Audits Coming Very Soon

  1. While audits have been discussed for a long time, they are imminent and 1,200 letters will be going out shortly. 1,200 out of the entire health care industry means the odds of you getting a letter are low. But if you do, the impact can be very high.
  1. If you receive a letter you will have only 10 – 14 days to provide the requested documentation. That isn’t enough time to overcome years of HIPAA neglect.
  1. A contractor has been hired to conduct the audits, and the OCR has been actively hiring attorneys. They aren’t there to help you.
  1. The audits will likely focus on areas that were identified as common weaknesses in the 2012 test audits – no security risk analysis, not addressing risks, unencrypted data, and lack of effective policies and procedures.
  1. Small practices will be targeted. In 2012, many smaller practices were found to be lacking in their compliance efforts. The new audits are likely to be skewed towards small medical practices, not large health systems.
  1. Are you confident your Business Associates won’t cause you to fail the audit? When a Covered Entity gets audited the OCR will now examine their Business Associates. In our experience Business Associates are often clueless about their HIPAA responsibilities, beyond signing Business Associate Agreements. Have your Business Associates complied based on the 2013 HIPAA changes?
  1. Patients’ rights to their records, especially the new requirements for electronic records, are not being followed by many HIPAA Covered Entities. This is a Hot Button with the OCR which is charged with protecting the rights of patients.
  1. Haven’t had a HIPAA incident? Most likely you have, and either don’t recognize them or aren’t giving them serious consideration. Data breach notification requirements have changed since 2009, and OCR wants to know if you have a clear policy and practice in place for notifications.


Encryption was probably mentioned more than 50 times. No kidding.

At the conference, Jocelyn Samuels, the Director of the OCR, announced a $ 750,000 settlement with a small cancer practice that had a bag that contained an unencrypted laptop and unencrypted backup media stolen from an employee’s car.

Deven McGraw, the new Deputy Director of the OCR for Patient Privacy, said, “The bigger problem with breaches involving lost and stolen unencrypted devices is that they are often a tip off for OCR that an organization has other more serious HIPAA compliance issues – particularly the failure to conduct a risk analysis that’s followed up by actually mitigating identified risks.” This is more than a subtle hint.

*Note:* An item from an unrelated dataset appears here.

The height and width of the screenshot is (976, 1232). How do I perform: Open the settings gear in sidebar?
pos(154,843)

Other speakers stressed that encryption not only protects patient data, but it protects the Covered Entity against having to report a lost or stolen device. Encryption is much less expensive than HIPAA penalties. Check out this article HIPAA Enforcer Losing Patience on Encryption for more details.

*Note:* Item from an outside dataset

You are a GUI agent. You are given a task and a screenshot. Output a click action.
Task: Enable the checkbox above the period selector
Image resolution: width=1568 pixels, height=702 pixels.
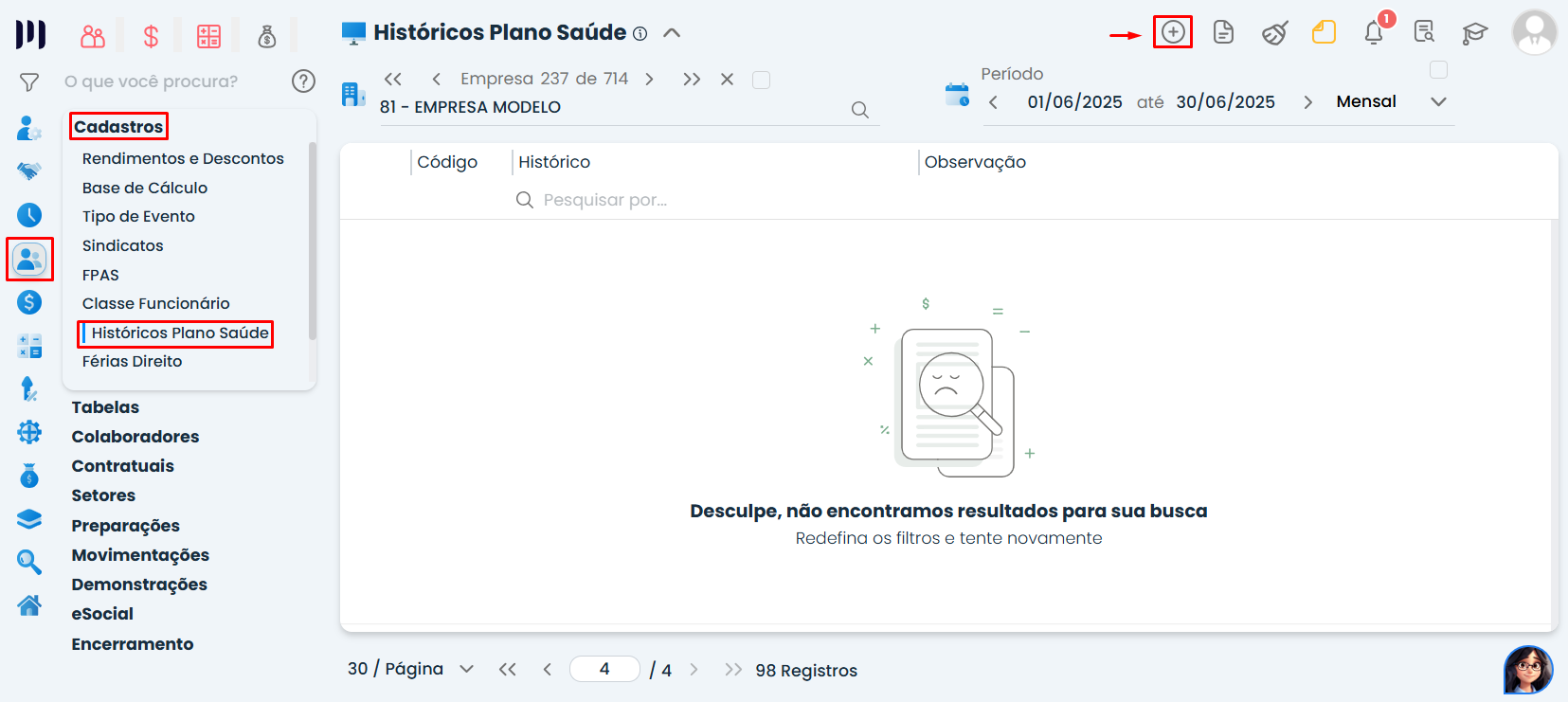pyautogui.click(x=1438, y=70)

So What Can You Do? PREPARE NOW.

  1. Quickly obtain a thorough and accurate Security Risk Analysis, not a ‘checklist overview’ that will miss critical issues.

Should you do your own? The US Dept. of Health & Human Services says, “…doing a thorough and professional risk analysis that will stand up to a compliance review will require expert knowledge that could be obtained through services of an experienced outside professional.

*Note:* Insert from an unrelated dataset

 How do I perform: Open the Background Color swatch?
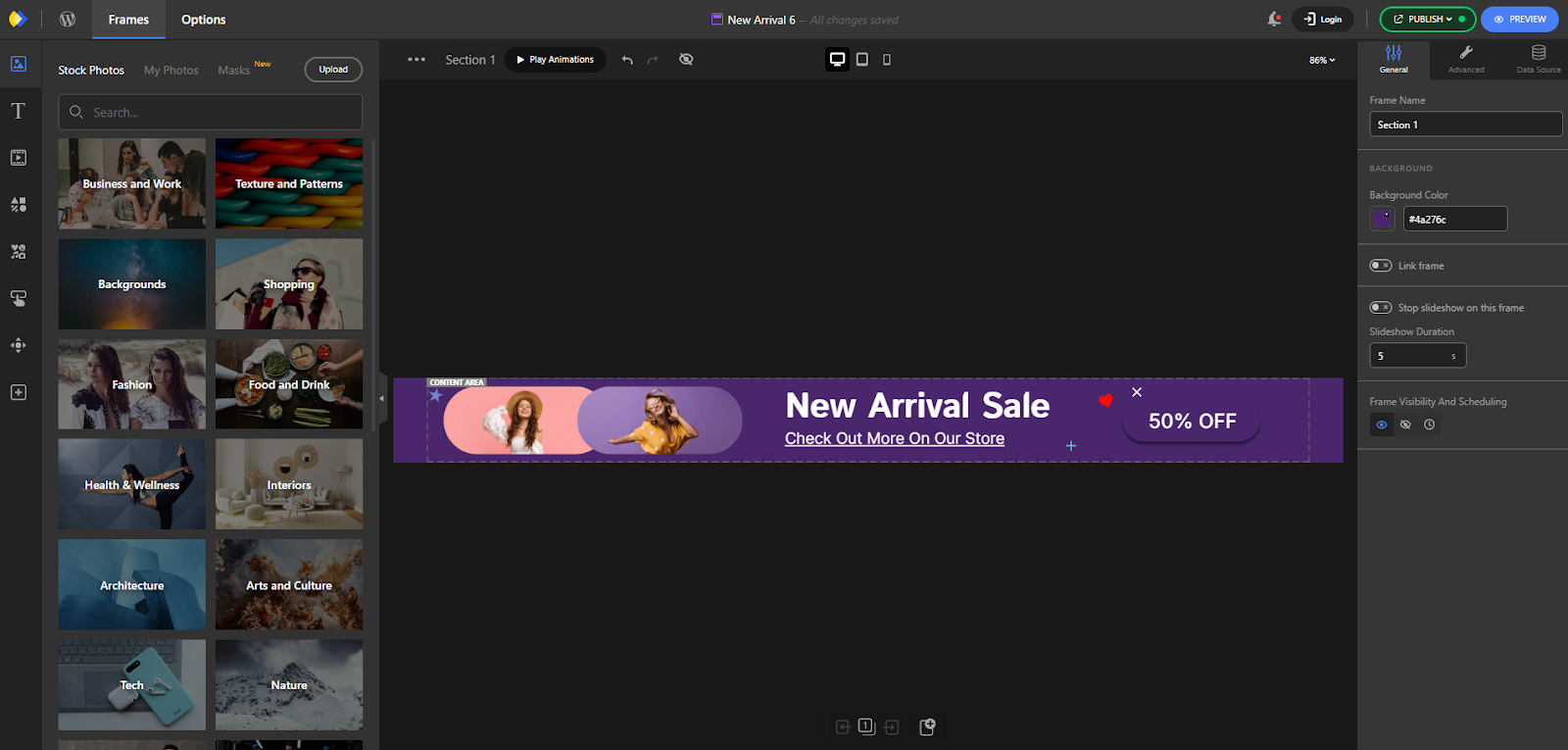1382,219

This is coming from the agency that does compliance reviews and has failed many practices that have done their own risk analyses. As the famed oil well firefighter Red Adair said, “If you think it’s expensive to hire a professional to do the job, wait until you hire an amateur.

  1. Fix the problems identified in the Security Risk Analysis. HIPAA requires Risk Management for both security and compliance. Years of neglect may be expensive to correct. Encryption is an obvious starting point.
  1. Have an expert review your Notice of Privacy Practices and your Business Associate Agreements to make sure they are current and properly implemented. And your Data Breach Notification policies and procedures.
  1. Contact Semel Consulting. We’ll do a risk analysis, help you fix your risks, implement effective policies and procedures, and help you with any HIPAA questions or incidents. We have helped many organizations including small medical practices, large clinics, surgery centers, hospitals, nursing home chains, home health care, health plans, and many Business Associates.
  1. Be on the lookout for the audit letter. It won’t be good if someone who opens your mail misses the letter and you miss the deadline. Especially when you have made the efforts to comply.

Businesswoman Cheering

Now imagine your life when you pass a federal HIPAA audit.